One final note. As clearly stated in People v. Nuevas,[41]

x x x In the final analysis, we in the administration of justice would have no right to expect ordinary people to be law-abiding if we do not insist on the full protection of their rights. Some lawmen, prosecutors and judges may still tend to gloss over an illegal search and seizure as long as the law enforcers show the alleged evidence of the crime regardless of the methods by which they were obtained. This kind of attitude condones law-breaking in the name of law enforcement. Ironically, it only fosters the more rapid breakdown of our system of justice, and the eventual denigration of society. While this Court appreciates and encourages the efforts of law enforcers to uphold the law and to preserve the peace and security of society, we nevertheless admonish them to act with deliberate care and within the parameters set by the Constitution and the law. Truly, the end never justifies the means.[42]

WHEREFORE, premises considered, the Court of Appeals Decision dated May 22, 2008 in CA-G.R. CR-H.C. No. 00425 is REVERSED and SET ASIDE. Appellant Jack Raquero Racho is ACQUITTED for insufficiency of evidence.

The Director of the Bureau of Corrections is directed to cause the immediate release of appellant, unless the latter is being lawfully held for another cause; and to inform the Court of the date of his release, or the reasons for his confinement, within ten (10) days from notice.

No costs.

SO ORDERED.

ANTONIO EDUARDO B. NACHURA

Associate Justice

WE CONCUR:

ANTONIO T. CARPIO

Associate Justice

Chairperson

DIOSDADO M. PERALTA

Associate Justice

ROBERTO A. ABAD

Associate Justice

JOSE CATRAL MENDOZA

Associate Justice

A T T E S T A T I O N

I attest that the conclusions in the above Decision had been reached in consultation before the case was assigned to the writer of the opinion of the Court’s Division.

ANTONIO T. CARPIO

Associate Justice

Chairperson, Second Division

C E R T I F I C A T I O N

Pursuant to Section 13, Article VIII of the Constitution and the Division Chairperson's Attestation, I certify that the conclusions in the above Decision had been reached in consultation before the case was assigned to the writer of the opinion of the Court’s Division.

RENATO C. CORONA

Chief Justice



[1] Penned by Associate Justice Mariflor P. Punzalan Castillo, with Associate Justices Rodrigo V. Cosico and Hakim S. Abdulwahid, concurring; rollo, pp. 2-17.

[2] Branch 96, Baler, Aurora.

[3] Penned by Judge Corazon D. Soluren; records, pp. 152-157.

[4] Transcript of Stenographic Notes, July 31, 2003, pp. 4-6.

[5] Rollo, pp. 4-5.

[6] Id. at 5-6.

[7] Records (Criminal Case No. 3054), p. 1

[8] Records (Criminal Case No. 3038), p. 1.

[9] Rollo, p. 6.

[10] Supra note 3.

[11] Supra note 1.

[12] CA rollo, pp. 56-69.

[13] Valdez v.

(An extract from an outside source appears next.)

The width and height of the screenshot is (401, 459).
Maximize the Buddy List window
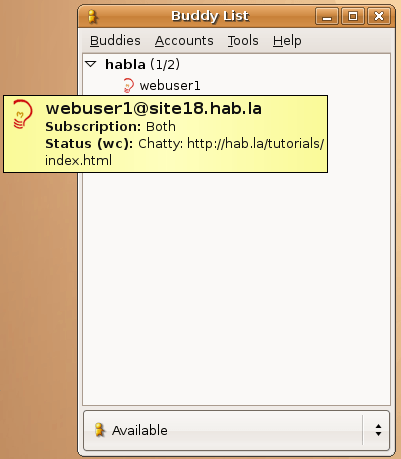pos(353,16)
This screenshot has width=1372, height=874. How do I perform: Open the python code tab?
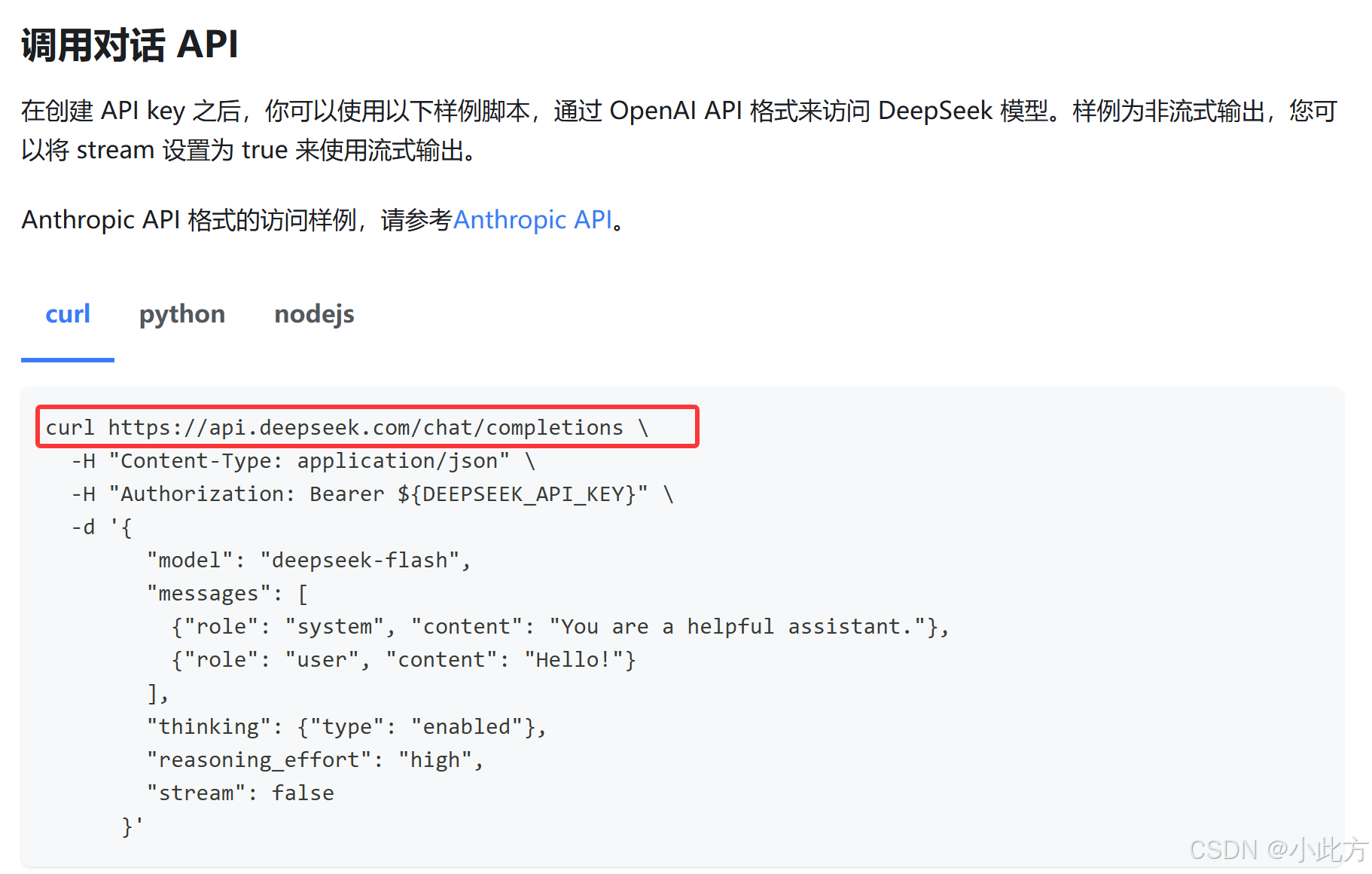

People, G.R. No. 170180, November 23, 2007, 538 SCRA 611; People v. Chua, G.R. Nos. 136066-67, February 4, 2003, 396 SCRA 657, 664.

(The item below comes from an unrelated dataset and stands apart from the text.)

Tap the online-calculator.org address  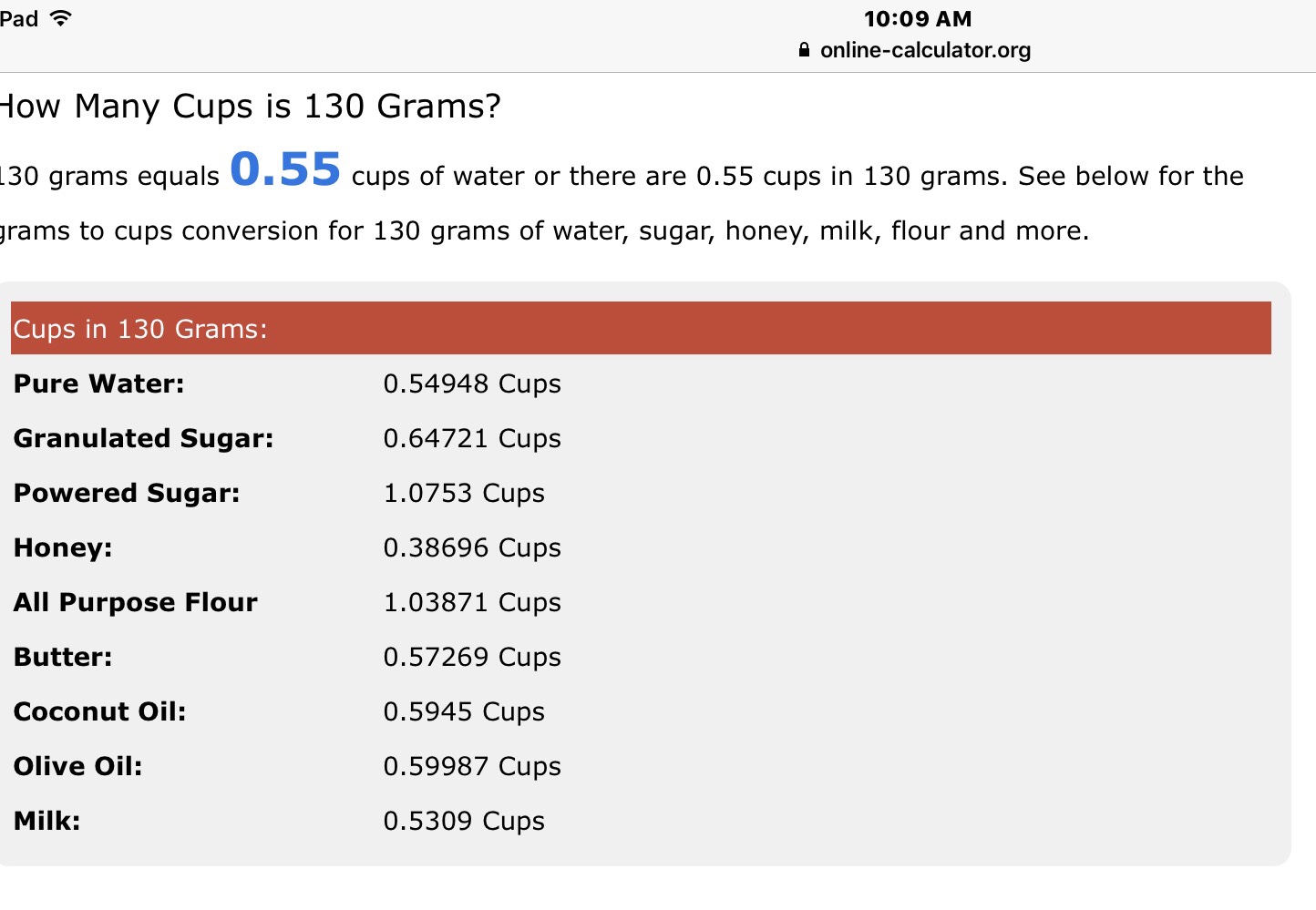925,50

[14] People v. Chua, supra.

[15] Valdez v. People, supra at 622.

[16] Id.

[17] Section 2 and 3 (2), Article III of the 1987 Constitution.

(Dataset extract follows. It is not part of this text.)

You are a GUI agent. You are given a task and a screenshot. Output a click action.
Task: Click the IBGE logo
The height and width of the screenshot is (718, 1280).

[18] People v. Nuevas, G.R. No. 170233, February 22, 2007, 516 SCRA 463, 475-476 citing People v. Tudtud, 458 Phil. 752, 771 (2003).

[19] People v. Nuevas, id. at 476.

[20] Records, p. 156.

[21] People v. Nuevas, supra at 477; People v. Tudtud, 458 Phil. 752 (2003).

[22] People v. Aruta, 351 Phil. 868, 880 (1998).

[23] Rollo, pp. 4-5.

[24] People v. Nuevas, supra; People v. Tudtud, supra.

[25] Supra note 22.

[26] Supra.

[27] Supra.

[28] People v. Aruta, supra at 875.

[29] People v. Tudtud, supra at 765-766.

[30] People v. Nuevas, supra at 468-469.

[31] G.R. No. 85177, August 20, 1990, 188 SCRA 751.

[32] G.R. No. 86218, September 12, 1992, 214 SCRA 63.

[33] 311 Phil. 290 (1995).

[34] 341 Phil. 801 (1997).

[35] 349 Phil. 640 (1998).

[36] 363 Phil. 481 (1999).

[37] 417 Phil. 342 (2001).

[38] People v. Tudtud, supra at 776.

[39] People v. Tudtud, supra at 782; People v. Aruta, supra at 894.

[40] People v. Nuevas, supra at 483-484; People v. Lapitaje, 445 Phil. 729, 748 (2003).

[41] Supra.

[42] People v. Nuevas, supra at 484-485.